### Zitierter Text

TIROL. Man würde von dem Problem ablenken wollen, dass es in Österreich keine Preistransparenz und damit deutlich höhere Preise als etwa im angrenzenden Bayern gibt, beschwert sich AK Präsident Erwin Zangerl. Mit Fake News und Marketing-Maschen würde man den Kundinnen und Kunden in Österreich etwas vorgaukeln. 

Der Vergleich im Detail

Bei der Untersuchung der AK Tirol wurden die Lohnkosten eines/einer vollzeitbeschäftigten Verkäuferin oder Verkäufers im Einzelhandel im 7. Berufsjahr auf Basis des kollektivvertraglichen Mindestlohnes für die Normalarbeitszeit - einmal in Österreich und einmal in Bayern verglichen. 
Sowohl ein österreichischer als auch ein deutscher Steuerberater wurden mit der Erstellung der monatlichen Lohnabrechnungen beauftragt, die Ergebnisse zeigen deutlich, dass die Argumente des Handels, wonach das österreichische Lohnsystem verantwortlich für die höheren Lebensmittelpreise sein soll, haltlos sind.

### Was zu tun ist
A) Stimmen die folgenden Aussagen mit dem zitierten Text überein? Antworte jeweils mit Ja oder Nein und belege es mit den entscheidenden Worten des Textes als wörtlichem Zitat.
(i) Verglichen wurden die Lohnkosten einer teilzeitbeschäftigten Verkaufskraft.
(ii) Die monatlichen Lohnabrechnungen erstellten ein österreichischer und ein deutscher Steuerberater.
(iii) Der Vergleich bezieht sich auf das 7. Berufsjahr.
B) Schreibe aus den Einträgen die Zeilen ab: Beginne bei der Zeile mit „688x588 pixels.“ und höre nach der Zeile mit „Check Ve výchozím“ auf.

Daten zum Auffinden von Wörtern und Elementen
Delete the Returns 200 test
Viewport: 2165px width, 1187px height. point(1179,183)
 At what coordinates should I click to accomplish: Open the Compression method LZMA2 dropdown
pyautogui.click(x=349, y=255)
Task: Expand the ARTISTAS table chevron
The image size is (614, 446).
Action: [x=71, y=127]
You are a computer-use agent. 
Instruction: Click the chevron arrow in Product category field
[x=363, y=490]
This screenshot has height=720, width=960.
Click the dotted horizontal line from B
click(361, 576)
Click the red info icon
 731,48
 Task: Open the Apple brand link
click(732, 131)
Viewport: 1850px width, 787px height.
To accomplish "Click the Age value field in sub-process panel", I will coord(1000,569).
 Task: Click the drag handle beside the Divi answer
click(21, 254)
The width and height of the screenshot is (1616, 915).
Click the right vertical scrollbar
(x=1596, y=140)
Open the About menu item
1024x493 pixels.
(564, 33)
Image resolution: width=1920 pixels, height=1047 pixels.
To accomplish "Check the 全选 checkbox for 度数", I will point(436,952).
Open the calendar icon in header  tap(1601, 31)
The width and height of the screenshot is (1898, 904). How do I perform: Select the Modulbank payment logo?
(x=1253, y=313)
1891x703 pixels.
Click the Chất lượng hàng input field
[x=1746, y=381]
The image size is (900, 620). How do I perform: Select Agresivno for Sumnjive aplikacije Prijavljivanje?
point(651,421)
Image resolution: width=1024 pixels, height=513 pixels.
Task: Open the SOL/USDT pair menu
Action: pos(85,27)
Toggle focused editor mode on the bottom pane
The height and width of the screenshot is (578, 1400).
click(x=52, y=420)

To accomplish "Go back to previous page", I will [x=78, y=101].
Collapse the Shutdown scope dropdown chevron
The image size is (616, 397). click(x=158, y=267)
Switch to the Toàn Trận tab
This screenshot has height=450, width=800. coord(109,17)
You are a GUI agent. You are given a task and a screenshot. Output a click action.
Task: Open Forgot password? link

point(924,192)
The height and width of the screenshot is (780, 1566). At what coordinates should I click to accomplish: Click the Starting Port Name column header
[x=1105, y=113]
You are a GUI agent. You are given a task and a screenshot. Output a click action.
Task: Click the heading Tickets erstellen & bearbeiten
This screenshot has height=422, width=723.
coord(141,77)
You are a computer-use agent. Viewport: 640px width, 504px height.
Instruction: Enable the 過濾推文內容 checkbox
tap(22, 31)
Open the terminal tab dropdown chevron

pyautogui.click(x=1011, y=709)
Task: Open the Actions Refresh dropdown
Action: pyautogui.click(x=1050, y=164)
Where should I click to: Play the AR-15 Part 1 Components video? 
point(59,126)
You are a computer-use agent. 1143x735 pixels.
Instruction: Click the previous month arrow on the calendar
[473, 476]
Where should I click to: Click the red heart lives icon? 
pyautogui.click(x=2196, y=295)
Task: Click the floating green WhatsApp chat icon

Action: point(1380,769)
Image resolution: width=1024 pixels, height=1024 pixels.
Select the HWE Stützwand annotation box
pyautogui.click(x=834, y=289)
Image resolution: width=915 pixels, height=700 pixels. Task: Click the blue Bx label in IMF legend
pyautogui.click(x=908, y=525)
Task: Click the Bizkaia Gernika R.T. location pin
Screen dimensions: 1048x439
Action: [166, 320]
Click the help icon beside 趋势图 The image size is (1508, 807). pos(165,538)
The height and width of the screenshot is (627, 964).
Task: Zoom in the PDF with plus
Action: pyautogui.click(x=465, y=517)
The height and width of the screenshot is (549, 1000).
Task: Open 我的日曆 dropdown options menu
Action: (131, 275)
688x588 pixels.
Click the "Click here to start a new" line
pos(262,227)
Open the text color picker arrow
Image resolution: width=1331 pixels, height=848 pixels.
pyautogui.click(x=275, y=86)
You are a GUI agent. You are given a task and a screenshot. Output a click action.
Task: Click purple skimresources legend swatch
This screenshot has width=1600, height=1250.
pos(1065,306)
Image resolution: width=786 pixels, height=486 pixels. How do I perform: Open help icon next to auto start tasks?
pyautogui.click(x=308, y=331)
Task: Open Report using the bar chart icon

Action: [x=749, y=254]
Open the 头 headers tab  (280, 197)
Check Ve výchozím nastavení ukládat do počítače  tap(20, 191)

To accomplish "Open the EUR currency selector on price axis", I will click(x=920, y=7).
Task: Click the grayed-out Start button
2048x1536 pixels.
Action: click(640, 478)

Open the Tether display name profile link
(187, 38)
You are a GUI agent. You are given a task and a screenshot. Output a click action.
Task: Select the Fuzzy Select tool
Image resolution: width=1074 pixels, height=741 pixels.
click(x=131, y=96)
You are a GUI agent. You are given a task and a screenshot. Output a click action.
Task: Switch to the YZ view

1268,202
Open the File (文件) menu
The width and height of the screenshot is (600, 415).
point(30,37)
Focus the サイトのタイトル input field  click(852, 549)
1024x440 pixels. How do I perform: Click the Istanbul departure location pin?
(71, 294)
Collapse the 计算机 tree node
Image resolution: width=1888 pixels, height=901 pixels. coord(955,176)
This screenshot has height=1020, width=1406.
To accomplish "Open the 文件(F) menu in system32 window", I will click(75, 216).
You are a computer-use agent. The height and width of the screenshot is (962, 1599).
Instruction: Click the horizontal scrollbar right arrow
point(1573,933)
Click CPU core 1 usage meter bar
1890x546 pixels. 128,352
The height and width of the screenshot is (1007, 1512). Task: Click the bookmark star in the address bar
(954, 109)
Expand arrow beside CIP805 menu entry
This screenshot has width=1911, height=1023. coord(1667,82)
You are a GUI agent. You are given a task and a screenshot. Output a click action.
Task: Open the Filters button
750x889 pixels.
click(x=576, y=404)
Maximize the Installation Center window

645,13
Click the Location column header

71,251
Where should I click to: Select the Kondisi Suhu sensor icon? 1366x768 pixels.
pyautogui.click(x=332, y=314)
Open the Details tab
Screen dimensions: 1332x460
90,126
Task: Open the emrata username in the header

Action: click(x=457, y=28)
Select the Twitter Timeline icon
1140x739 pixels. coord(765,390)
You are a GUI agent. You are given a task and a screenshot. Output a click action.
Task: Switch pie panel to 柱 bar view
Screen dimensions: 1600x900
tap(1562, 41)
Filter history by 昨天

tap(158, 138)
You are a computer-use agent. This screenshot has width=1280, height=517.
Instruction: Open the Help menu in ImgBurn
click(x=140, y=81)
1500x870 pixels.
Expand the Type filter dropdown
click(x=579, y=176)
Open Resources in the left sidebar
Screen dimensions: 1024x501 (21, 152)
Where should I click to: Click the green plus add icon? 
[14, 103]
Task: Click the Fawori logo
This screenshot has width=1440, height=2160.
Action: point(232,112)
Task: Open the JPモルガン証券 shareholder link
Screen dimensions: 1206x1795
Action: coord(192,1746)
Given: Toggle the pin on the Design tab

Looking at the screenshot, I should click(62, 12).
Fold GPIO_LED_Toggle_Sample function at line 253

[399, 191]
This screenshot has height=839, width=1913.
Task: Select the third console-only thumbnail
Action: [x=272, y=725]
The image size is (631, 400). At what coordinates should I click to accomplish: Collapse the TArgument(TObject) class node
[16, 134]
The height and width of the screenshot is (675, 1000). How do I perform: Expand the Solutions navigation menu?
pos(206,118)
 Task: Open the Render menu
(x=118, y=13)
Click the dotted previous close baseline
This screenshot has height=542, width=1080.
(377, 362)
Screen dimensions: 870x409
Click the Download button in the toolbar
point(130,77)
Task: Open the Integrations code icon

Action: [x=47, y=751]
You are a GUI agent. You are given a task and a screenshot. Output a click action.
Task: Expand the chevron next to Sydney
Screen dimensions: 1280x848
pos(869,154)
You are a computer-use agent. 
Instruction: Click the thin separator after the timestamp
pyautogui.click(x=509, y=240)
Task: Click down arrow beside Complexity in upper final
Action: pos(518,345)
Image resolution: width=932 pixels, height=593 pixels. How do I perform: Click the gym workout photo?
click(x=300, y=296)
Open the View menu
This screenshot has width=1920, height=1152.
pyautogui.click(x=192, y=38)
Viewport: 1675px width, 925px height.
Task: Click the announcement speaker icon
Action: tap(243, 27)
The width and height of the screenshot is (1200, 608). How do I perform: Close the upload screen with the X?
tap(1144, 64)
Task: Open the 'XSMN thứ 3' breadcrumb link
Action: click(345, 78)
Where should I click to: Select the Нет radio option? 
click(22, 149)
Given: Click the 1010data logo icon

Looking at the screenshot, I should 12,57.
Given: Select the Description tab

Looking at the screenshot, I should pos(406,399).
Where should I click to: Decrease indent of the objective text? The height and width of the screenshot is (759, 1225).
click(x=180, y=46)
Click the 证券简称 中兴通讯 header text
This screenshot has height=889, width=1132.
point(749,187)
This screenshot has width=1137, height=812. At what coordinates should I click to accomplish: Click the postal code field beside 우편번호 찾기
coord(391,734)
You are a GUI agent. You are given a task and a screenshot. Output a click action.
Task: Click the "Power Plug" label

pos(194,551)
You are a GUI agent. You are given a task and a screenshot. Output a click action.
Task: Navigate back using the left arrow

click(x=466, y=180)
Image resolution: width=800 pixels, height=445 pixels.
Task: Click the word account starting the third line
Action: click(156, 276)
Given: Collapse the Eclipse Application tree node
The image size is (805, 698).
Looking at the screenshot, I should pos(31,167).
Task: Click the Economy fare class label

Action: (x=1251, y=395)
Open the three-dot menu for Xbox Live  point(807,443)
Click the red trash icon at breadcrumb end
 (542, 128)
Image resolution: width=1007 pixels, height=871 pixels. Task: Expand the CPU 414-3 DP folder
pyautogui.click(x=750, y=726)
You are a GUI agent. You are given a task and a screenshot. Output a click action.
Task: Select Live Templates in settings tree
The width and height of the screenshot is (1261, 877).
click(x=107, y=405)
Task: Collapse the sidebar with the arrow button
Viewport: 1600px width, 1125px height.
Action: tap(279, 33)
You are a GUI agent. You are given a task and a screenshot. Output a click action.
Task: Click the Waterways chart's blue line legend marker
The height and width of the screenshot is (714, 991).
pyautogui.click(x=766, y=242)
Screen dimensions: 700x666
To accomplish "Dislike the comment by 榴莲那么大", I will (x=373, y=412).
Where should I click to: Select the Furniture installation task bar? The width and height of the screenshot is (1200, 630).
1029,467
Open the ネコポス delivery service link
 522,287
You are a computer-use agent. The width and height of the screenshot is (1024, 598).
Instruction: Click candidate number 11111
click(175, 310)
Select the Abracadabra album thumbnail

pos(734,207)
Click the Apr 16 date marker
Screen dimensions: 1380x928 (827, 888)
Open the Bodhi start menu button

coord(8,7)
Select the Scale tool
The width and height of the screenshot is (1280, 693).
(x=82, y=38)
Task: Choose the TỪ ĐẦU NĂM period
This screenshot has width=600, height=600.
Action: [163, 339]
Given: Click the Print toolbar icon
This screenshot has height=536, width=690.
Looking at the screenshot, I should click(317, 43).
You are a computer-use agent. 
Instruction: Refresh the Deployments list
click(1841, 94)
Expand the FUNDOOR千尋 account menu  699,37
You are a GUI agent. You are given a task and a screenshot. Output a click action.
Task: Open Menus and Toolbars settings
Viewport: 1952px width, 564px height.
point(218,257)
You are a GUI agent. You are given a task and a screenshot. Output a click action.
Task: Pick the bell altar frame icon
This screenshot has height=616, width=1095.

### Endgültige Antworten
A)
(i) Nein: „vollzeitbeschäftigten Verkäuferin oder Verkäufers“
(ii) Ja: „Sowohl ein österreichischer als auch ein deutscher Steuerberater wurden mit der Erstellung der monatlichen Lohnabrechnungen beauftragt“
(iii) Ja: „im 7. Berufsjahr“

B)
688x588 pixels.
Click the "Click here to start a new" line
pos(262,227)
Open the text color picker arrow
Image resolution: width=1331 pixels, height=848 pixels.
pyautogui.click(x=275, y=86)
You are a GUI agent. You are given a task and a screenshot. Output a click action.
Task: Click purple skimresources legend swatch
This screenshot has width=1600, height=1250.
pos(1065,306)
Image resolution: width=786 pixels, height=486 pixels. How do I perform: Open help icon next to auto start tasks?
pyautogui.click(x=308, y=331)
Task: Open Report using the bar chart icon

Action: [x=749, y=254]
Open the 头 headers tab  (280, 197)
Check Ve výchozím nastavení ukládat do počítače  tap(20, 191)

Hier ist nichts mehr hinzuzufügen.